Garcia Marquez celebrated in Mexico City, his adopted hometown
A half a century ago, a somewhat obscure Colombian writer resettled in that teeming cauldron of culture and humanity called Mexico City. He had just published a novel that was a modest success back home, and was starting on another he thought was pretty good, a historical epic set in a fictional small town in Colombia’s banana-growing region.
The as-yet-unfinished novel was called “One Hundred Years of Solitude” and the author was the future Nobel laureate Gabriel Garcia Marquez. “Gabo,” as he’s affectionately known, still calls Mexico City home. And now, his adopted hometown is celebrating the 50th anniversary of his arrival there.
The Mexico City government has put up 40,000 posters across the city in honor of the novelist as part of the 12th annual Internantional Book Festival in the Zocalo, the city’s massive central square. The book fair runs until Sunday.
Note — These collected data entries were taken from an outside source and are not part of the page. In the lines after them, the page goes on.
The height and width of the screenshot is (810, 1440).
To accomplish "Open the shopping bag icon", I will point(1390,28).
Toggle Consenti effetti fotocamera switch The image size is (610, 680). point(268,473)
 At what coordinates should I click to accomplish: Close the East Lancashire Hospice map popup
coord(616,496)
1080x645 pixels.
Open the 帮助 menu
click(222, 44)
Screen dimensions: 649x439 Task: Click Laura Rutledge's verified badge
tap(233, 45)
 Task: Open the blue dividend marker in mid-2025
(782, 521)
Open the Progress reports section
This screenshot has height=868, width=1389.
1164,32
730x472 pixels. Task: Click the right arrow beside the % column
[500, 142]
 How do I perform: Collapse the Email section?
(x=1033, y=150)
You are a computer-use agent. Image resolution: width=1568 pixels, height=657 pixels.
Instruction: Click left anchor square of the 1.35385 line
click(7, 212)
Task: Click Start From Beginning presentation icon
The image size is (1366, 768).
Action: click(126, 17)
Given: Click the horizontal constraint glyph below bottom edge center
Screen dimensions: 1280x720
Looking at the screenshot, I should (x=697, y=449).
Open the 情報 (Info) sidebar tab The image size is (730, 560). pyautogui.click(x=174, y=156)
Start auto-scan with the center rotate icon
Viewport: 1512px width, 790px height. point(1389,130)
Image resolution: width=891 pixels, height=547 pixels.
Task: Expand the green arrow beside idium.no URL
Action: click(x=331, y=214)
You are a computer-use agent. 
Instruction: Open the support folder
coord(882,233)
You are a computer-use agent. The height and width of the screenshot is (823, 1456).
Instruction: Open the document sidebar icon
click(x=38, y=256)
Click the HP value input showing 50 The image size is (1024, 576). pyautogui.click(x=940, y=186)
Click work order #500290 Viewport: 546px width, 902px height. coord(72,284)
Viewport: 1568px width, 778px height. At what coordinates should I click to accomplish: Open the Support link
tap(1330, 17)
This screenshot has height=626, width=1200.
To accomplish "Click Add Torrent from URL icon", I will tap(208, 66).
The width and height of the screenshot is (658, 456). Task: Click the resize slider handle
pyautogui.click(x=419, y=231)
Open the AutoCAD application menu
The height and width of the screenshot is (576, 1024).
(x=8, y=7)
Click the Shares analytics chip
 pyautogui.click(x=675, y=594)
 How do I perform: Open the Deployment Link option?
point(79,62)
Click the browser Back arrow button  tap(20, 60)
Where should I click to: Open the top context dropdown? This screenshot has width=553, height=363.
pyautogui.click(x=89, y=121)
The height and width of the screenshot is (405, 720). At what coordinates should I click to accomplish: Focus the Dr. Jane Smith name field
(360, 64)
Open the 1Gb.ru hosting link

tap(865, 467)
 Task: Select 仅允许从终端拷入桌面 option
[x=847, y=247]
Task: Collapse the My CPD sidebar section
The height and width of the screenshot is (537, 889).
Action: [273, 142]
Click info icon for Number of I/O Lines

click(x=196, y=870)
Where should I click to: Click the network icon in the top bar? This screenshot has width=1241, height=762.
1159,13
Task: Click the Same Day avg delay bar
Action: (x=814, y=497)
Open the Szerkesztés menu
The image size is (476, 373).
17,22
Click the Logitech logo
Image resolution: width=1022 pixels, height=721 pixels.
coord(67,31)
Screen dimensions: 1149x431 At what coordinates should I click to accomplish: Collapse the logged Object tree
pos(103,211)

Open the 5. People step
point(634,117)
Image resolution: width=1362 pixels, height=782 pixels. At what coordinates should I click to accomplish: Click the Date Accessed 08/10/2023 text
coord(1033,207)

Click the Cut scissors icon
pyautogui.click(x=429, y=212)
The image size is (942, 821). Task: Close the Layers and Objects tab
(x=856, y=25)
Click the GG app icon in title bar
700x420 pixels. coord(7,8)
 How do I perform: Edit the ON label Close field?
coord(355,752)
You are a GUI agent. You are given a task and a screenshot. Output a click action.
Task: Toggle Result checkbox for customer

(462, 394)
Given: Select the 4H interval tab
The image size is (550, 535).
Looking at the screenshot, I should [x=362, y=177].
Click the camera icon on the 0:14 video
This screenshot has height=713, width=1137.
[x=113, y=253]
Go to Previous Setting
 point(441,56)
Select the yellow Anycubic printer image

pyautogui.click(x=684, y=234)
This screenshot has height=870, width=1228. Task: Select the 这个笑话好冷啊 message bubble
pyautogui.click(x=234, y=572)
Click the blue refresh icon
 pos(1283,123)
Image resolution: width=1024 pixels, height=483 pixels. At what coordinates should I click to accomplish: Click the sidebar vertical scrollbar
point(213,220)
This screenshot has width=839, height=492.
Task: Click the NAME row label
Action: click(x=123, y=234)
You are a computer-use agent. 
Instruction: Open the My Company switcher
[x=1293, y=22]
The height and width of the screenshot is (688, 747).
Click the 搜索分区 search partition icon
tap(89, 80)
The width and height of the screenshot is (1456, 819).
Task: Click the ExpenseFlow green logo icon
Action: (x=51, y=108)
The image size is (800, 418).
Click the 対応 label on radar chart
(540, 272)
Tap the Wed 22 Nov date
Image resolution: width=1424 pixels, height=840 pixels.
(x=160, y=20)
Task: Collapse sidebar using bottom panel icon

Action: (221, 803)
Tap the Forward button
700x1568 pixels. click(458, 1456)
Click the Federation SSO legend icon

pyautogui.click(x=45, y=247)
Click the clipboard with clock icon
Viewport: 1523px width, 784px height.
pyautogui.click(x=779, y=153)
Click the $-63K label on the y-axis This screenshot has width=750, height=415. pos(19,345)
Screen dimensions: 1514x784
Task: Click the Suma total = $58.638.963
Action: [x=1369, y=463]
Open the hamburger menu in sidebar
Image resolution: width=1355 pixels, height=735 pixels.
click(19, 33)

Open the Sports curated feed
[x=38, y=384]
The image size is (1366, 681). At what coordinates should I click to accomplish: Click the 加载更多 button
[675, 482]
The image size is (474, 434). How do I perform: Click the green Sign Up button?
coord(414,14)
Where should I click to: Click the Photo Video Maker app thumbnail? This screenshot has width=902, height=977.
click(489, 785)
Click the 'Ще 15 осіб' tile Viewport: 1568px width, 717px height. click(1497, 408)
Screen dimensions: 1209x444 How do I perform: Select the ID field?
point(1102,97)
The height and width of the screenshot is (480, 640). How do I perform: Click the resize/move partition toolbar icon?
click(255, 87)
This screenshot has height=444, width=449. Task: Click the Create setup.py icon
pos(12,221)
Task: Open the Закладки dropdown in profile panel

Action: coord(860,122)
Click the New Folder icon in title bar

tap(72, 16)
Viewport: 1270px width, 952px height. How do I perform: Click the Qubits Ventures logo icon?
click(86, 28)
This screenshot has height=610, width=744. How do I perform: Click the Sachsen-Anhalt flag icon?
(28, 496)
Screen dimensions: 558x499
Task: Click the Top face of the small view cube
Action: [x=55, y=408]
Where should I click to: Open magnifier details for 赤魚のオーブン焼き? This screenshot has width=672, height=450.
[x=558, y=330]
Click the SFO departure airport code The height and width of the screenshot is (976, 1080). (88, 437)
The posters are composed of 10 different historical photographs of the author, along with quotes from his oeuvre, according to the Mexico City newspaper Vanguardia (link in Spanish).
“The writer writes his books to explain to himself those things that have no explanation,” reads one. “The heart eliminates bad memories and magnifies good ones and thanks to that artifice we can endure the past,” reads another.
Garcia Marquez is 85, and said to be in frail health and suffering from the early stages of dementia.